» **Exercise**: Should a line in the entries below contain "table", return that line.
※ ※ ※
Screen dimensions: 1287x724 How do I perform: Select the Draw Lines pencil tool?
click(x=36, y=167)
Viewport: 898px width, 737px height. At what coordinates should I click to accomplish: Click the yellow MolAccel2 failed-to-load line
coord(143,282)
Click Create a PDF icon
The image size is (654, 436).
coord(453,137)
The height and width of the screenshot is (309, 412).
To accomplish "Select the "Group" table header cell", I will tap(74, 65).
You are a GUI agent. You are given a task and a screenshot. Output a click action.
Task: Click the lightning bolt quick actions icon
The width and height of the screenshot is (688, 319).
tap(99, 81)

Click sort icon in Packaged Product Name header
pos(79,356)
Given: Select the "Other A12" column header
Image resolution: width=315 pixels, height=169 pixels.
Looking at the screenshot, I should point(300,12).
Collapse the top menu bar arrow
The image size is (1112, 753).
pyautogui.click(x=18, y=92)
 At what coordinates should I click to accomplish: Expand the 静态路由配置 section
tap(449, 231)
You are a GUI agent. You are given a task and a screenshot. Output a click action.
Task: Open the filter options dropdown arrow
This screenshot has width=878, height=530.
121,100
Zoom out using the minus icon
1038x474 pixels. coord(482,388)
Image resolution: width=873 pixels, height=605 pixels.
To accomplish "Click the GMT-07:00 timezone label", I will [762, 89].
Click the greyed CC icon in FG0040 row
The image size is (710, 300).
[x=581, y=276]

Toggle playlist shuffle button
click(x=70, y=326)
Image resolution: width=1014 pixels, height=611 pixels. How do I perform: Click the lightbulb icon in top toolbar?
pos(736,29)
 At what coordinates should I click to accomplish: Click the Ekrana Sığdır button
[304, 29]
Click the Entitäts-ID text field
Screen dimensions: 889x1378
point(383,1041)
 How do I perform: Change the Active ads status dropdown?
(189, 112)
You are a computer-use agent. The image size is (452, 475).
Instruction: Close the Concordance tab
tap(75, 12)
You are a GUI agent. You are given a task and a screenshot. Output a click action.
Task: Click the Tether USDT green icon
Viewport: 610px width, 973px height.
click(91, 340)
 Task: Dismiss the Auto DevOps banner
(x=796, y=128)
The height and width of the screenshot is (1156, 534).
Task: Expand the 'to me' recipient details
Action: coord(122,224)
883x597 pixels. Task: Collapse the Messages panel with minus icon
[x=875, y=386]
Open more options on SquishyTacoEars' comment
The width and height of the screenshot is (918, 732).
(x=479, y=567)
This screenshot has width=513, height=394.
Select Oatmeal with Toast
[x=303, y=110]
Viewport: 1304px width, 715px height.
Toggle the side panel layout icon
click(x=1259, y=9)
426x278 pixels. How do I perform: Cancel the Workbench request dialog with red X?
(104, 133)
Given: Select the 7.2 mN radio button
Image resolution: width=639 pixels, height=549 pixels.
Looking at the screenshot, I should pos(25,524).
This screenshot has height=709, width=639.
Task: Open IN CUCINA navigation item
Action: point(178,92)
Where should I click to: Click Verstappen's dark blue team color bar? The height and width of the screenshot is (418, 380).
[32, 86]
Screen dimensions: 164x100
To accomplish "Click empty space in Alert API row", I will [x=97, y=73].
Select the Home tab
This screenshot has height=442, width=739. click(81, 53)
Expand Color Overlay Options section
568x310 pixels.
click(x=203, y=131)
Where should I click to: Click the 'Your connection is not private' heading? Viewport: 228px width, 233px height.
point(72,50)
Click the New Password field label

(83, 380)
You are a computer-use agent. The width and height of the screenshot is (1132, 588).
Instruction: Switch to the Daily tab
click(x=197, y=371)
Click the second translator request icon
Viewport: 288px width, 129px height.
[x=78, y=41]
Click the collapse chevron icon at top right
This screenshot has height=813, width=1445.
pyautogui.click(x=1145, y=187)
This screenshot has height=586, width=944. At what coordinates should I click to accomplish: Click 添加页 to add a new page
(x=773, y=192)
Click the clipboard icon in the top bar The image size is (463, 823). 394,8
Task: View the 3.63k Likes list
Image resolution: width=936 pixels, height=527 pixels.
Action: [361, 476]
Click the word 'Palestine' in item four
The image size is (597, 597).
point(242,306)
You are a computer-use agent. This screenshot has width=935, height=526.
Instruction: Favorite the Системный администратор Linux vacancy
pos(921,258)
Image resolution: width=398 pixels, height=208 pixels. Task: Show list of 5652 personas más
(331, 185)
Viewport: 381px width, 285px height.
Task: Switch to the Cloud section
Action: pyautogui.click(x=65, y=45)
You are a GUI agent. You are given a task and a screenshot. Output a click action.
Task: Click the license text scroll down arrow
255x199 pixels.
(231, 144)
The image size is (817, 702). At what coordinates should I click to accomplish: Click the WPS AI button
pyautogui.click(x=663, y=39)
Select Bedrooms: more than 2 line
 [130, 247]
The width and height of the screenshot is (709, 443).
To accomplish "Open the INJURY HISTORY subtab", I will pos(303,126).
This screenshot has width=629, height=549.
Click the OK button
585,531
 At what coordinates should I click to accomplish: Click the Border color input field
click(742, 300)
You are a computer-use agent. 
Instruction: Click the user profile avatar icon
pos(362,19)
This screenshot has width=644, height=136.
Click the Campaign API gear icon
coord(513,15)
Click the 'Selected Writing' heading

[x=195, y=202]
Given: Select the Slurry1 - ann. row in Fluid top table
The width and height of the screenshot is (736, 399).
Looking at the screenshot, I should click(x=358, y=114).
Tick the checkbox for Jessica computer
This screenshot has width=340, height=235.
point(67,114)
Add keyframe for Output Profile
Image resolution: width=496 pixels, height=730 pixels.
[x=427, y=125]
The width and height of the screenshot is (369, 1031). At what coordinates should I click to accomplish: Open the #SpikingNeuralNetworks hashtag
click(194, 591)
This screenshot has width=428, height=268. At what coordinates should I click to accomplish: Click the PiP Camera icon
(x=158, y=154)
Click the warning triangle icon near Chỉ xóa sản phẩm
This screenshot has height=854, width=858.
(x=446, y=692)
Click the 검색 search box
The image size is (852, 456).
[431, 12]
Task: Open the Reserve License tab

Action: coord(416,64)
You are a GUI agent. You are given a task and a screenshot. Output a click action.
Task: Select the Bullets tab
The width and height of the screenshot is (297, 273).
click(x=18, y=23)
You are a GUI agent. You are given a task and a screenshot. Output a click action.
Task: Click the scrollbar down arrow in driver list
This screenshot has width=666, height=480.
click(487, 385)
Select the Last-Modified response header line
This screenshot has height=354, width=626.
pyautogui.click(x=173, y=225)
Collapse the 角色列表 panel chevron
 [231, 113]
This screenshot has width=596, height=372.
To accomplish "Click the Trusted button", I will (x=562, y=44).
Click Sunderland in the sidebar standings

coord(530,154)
※ ※ ※
» **Response area**:
To accomplish "Select the "Group" table header cell", I will tap(74, 65).
Given: Select the Slurry1 - ann. row in Fluid top table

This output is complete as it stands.